PROBLEM DESCRIPTION
Set down the data below without change, skipping the pictures it holds.

Data items:
╔══
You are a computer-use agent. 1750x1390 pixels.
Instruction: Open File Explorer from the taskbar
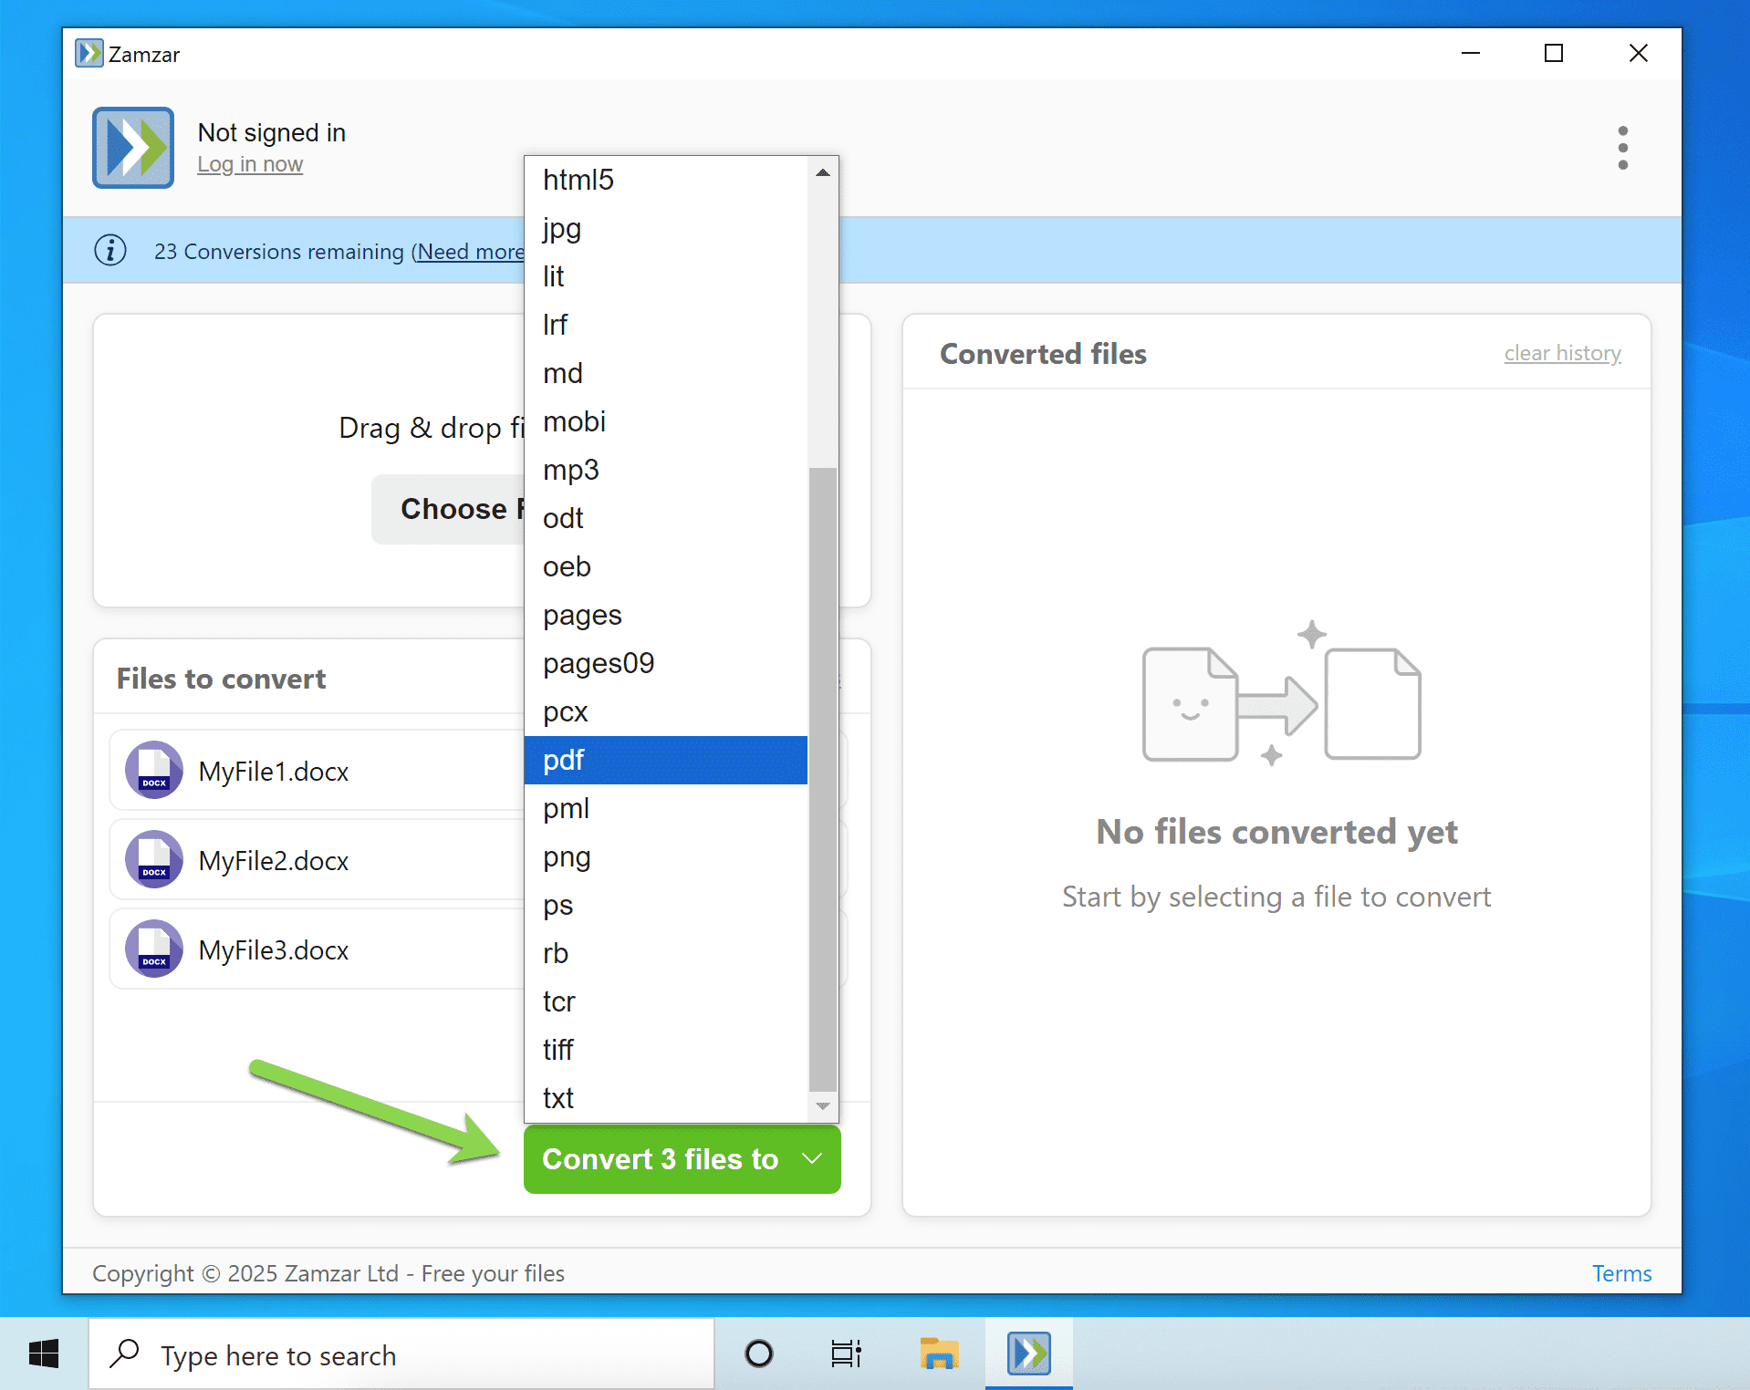coord(938,1354)
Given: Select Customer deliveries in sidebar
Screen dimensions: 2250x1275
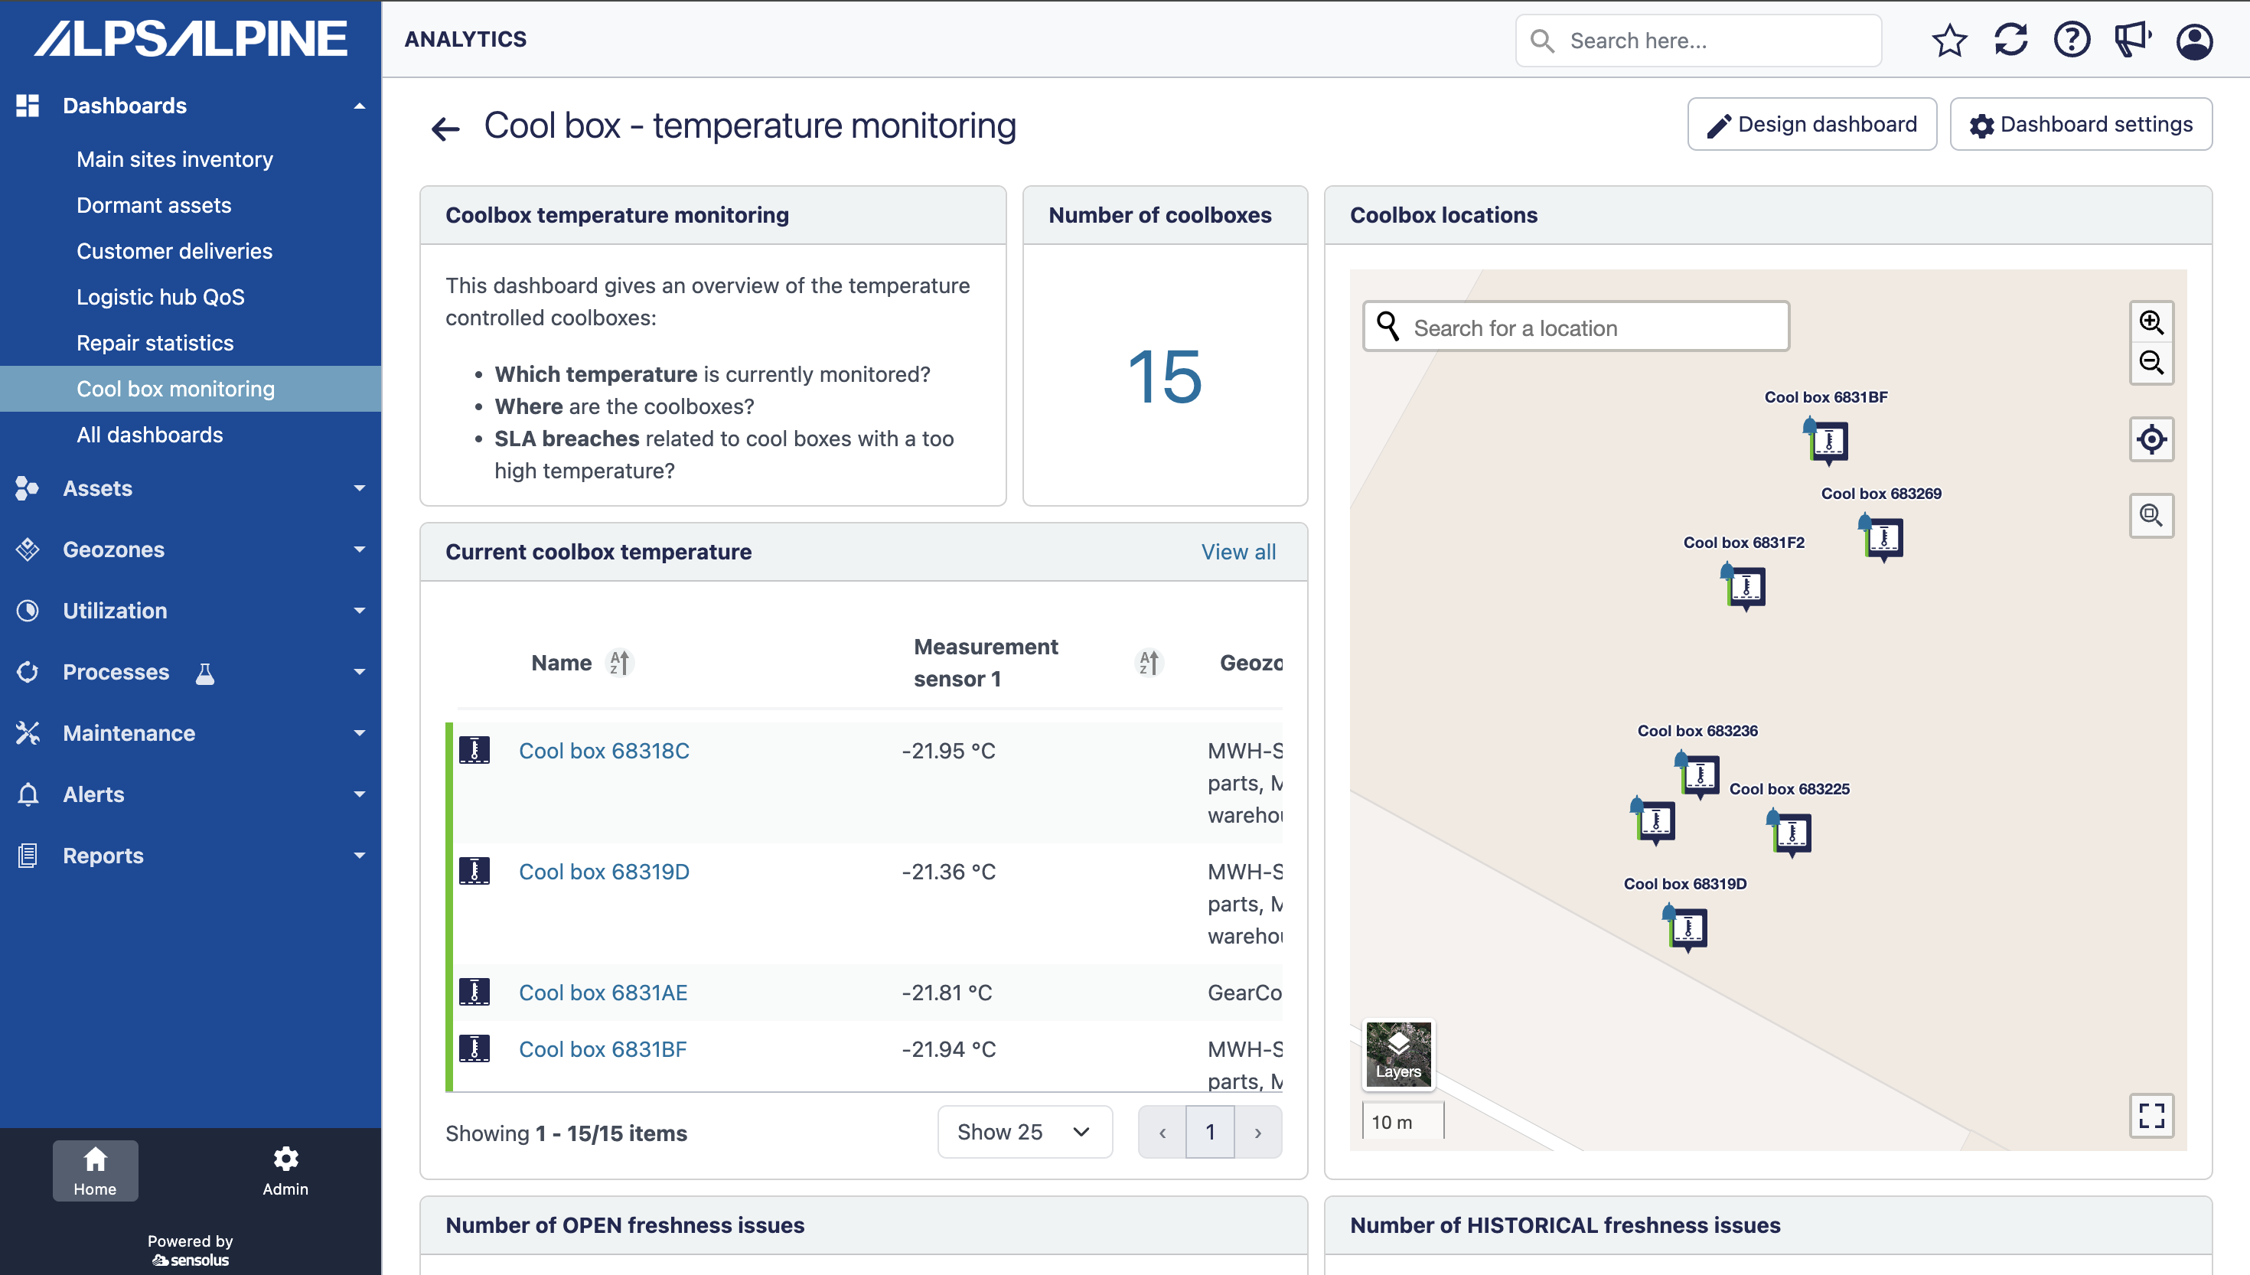Looking at the screenshot, I should coord(174,251).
╚══
RESPONSE TO THIS TASK
You are a computer-use agent. 1750x1390 pixels.
Instruction: Open File Explorer from the taskbar
coord(938,1354)
Given: Select Customer deliveries in sidebar
Screen dimensions: 2250x1275
Looking at the screenshot, I should coord(174,251).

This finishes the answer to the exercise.